Fast coprecipitation of nickel-cobalt oxide in a micro-impinging stream reactor for the construction of high-performance asymmetric supercapacitors

Abstract

Precipitation is a convenient process for the massive production of materials in industry due to its fast kinetics and mild reaction conditions. In this work, a micro-impinging stream reactor (MISR) was constructed as a process intensification equipment to synthesize transition metal oxides via ambient-temperature precipitation. The as-prepared Ni-Co-O composites showed a loose mesoporous structure consisting of aggregated spherical nanoparticles with a mean size of ∼50 nm, which exhibited much smaller particle size, larger BET surface area and superior electrochemical performance as compared to Co3O4 and NiO. Benefited from the enhanced micromixing performance and higher supersaturation level, the highly developed MISR (Reynold number (Rej) > 3000) could produce smaller and more uniform Ni-Co-O aggregates with larger BET surface area as well as higher specific capacitance than those prepared in traditional stirred tank reactor (STR) and in MISR at low Rej.
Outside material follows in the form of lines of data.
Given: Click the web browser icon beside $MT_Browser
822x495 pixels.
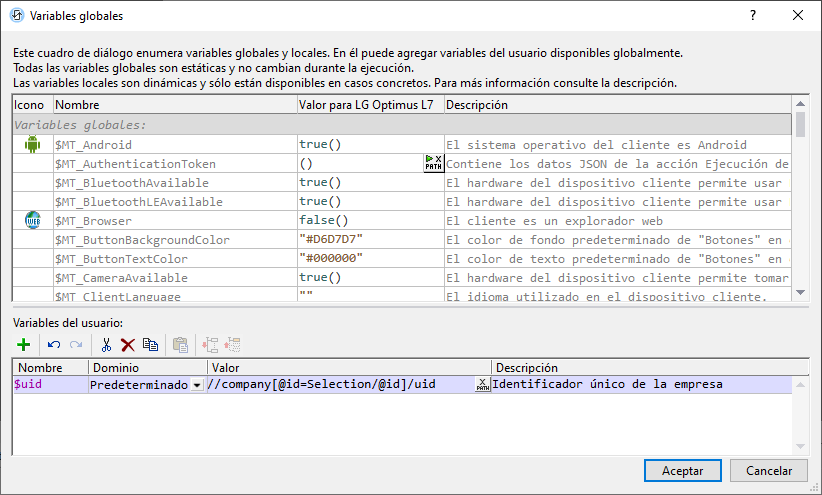Looking at the screenshot, I should 31,220.
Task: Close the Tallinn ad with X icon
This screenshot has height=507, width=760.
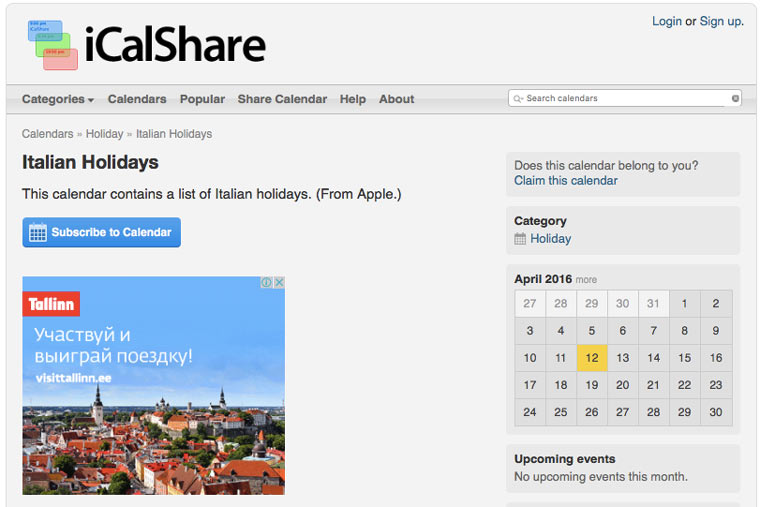Action: [x=279, y=283]
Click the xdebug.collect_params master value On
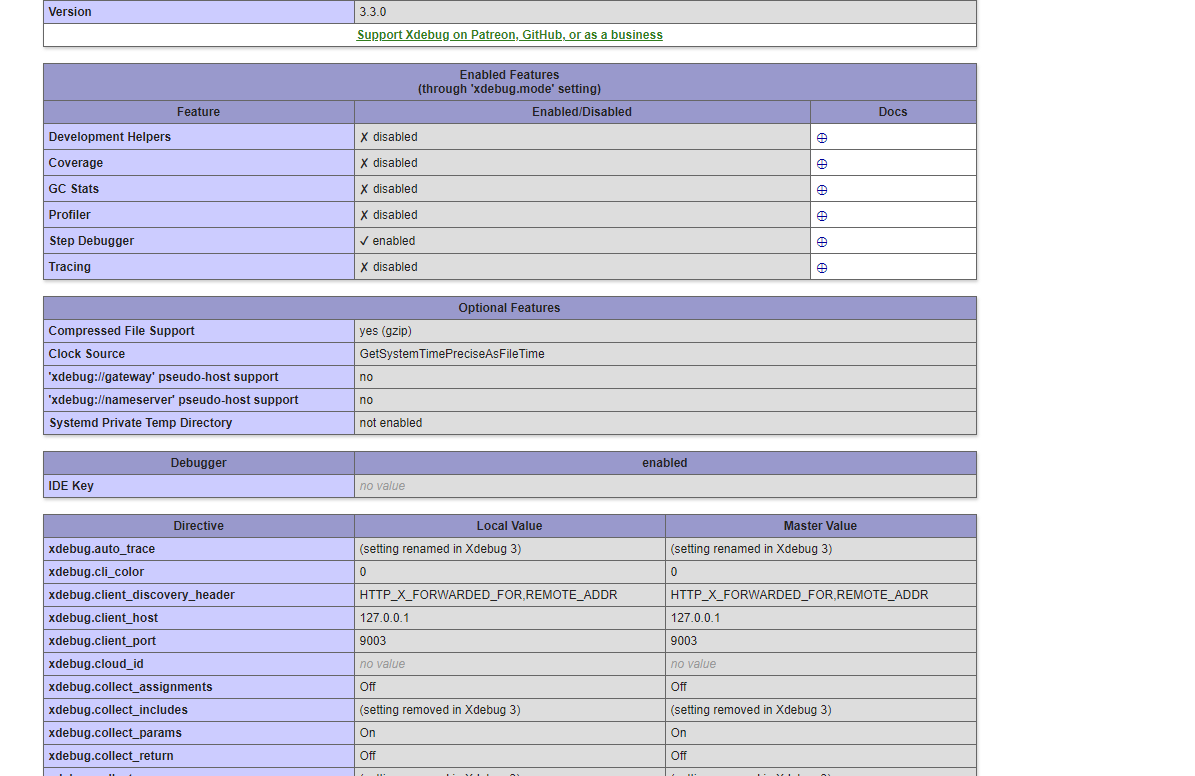Screen dimensions: 1195x776 (679, 733)
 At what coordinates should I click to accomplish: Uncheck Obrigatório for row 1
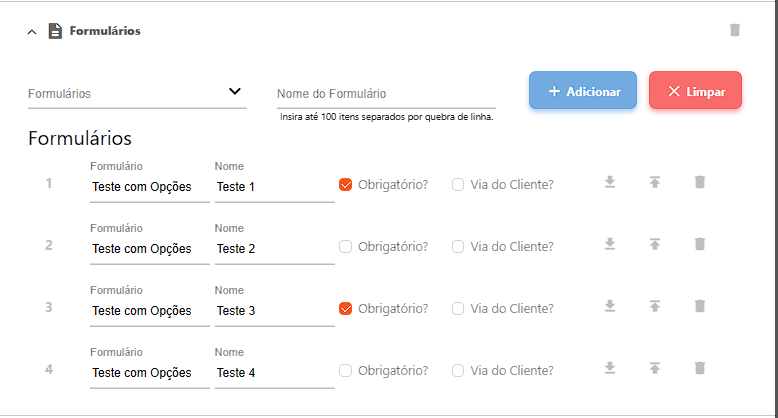[x=346, y=185]
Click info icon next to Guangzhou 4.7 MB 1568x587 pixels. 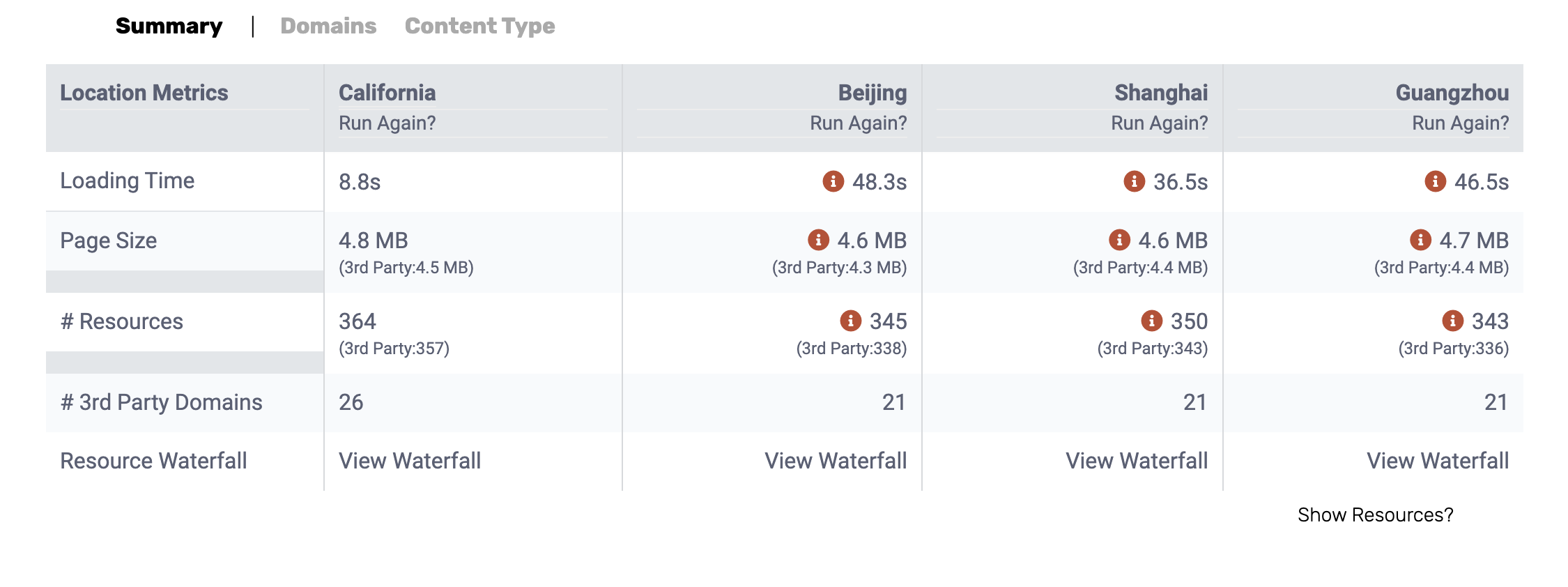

The electrochemical measurements demonstrated that Ni-Co-O composites prepared in MISR at Rej = 3160 displayed a high specific capacitance of 2012 F g−1 at the current density of 1 A g−1 as well as good rate capability and cycle stability. Furthermore, a Ni-Co-O//AC asymmetric supercapacitor assembled with the Ni-Co-O composites and activated carbon exhibited remarkable performance with a high energy density of 48.3 W h kg−1, a maximum power density of 7.6 kW kg−1, and excellent capacitance retention of 90.2% after 3000 cycles. The results illustrated that MISR is a promising and powerful process intensification technology for the fast production of Ni-Co-O composites that can be used as high performance supercapacitor electrode materials.